Папа вошел, вытирая полотенцем руки до плеч, с вопросительным выражением на лице. Пятясь и чуть не пополам перегибаясь, Джо скрылся за дверью.
— О чем это он? — спросил папа.
Мама объяснять не стала. Так. Обычный бред. Джо всегда ухудшается, когда его выпускают из больницы. Может, это особенный наклон головы, когда она отвечала папе, может, все, что молол Джо, сошлось наконец — но вдруг я понял.
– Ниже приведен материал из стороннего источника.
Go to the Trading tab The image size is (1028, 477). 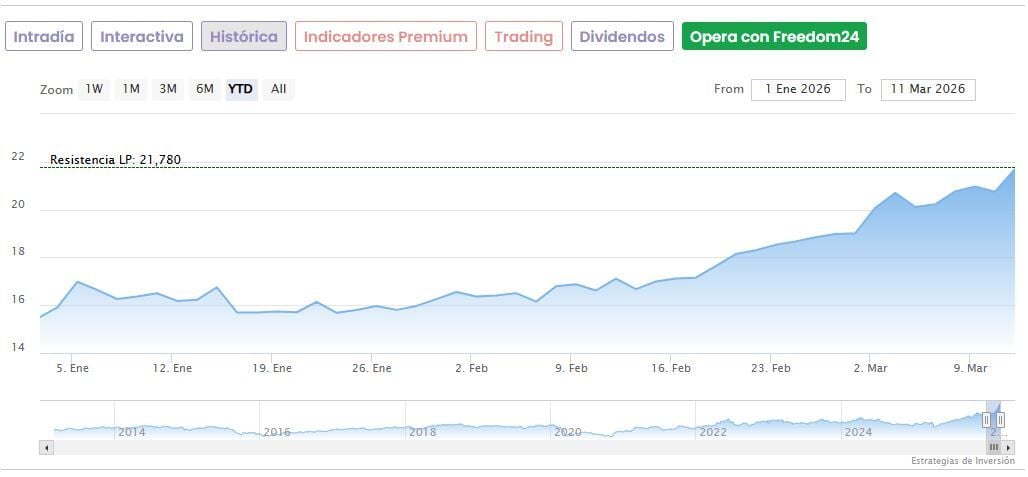click(523, 37)
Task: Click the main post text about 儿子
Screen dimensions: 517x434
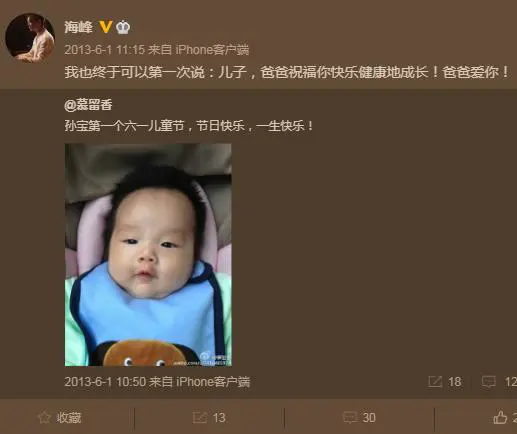Action: tap(287, 72)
Ах ты господи. Теперь я понял. Вот и все, и какая тоска. Твоя последняя тайна в руках у Джо, мама. В непослушных руках у Джо, то запираемая в психушку Транши, то выпускаемая оттуда.
Мама
Мама — как знала, чего я понабрался от Джо, — злилась на меня. Против меня велась позиционная война. Нет, уголь притащит Джерард. Нет, зачем, Эймон прекрасно сходит за мясом. Нет, чашку чая ей приготовит Дейрдре. И почему это мне приспичило сегодня в кино, да у нее и трех пенсов на это нету. А главное — к Кэти идти с порученьем мне совершенно не надо; без меня есть кому сходить; Кэти сама говорила, Лайем по этой части куда бойчей. А мне лучше сесть за уроки, я последнее время все запустил. Аттестат на носу, и она ждет от меня 'отлично' по всем предметам. Их десять, да? Ирландский, английский, история, французский, греческий, латынь, география, алгебра, геометрия, искусство. Она загибала пальцы. А еще ведь Закон Божий. Литургика, догматика, Библия. Это тоже. Возле каждой науки — галочка. Суровое лицо.
— Ладно, — сказал я. — Десять так десять.
Я получил девять 'отлично', но по искусству 'удовлетворительно', и она спросила, где же наш уговор. Я сказал, что его нарушил. Я шутил. Она — нет.
— Да, ты его нарушил. Нарушил.
Я вполне прилично прошел тест по Закону Божьему, но опять же ей не угодил.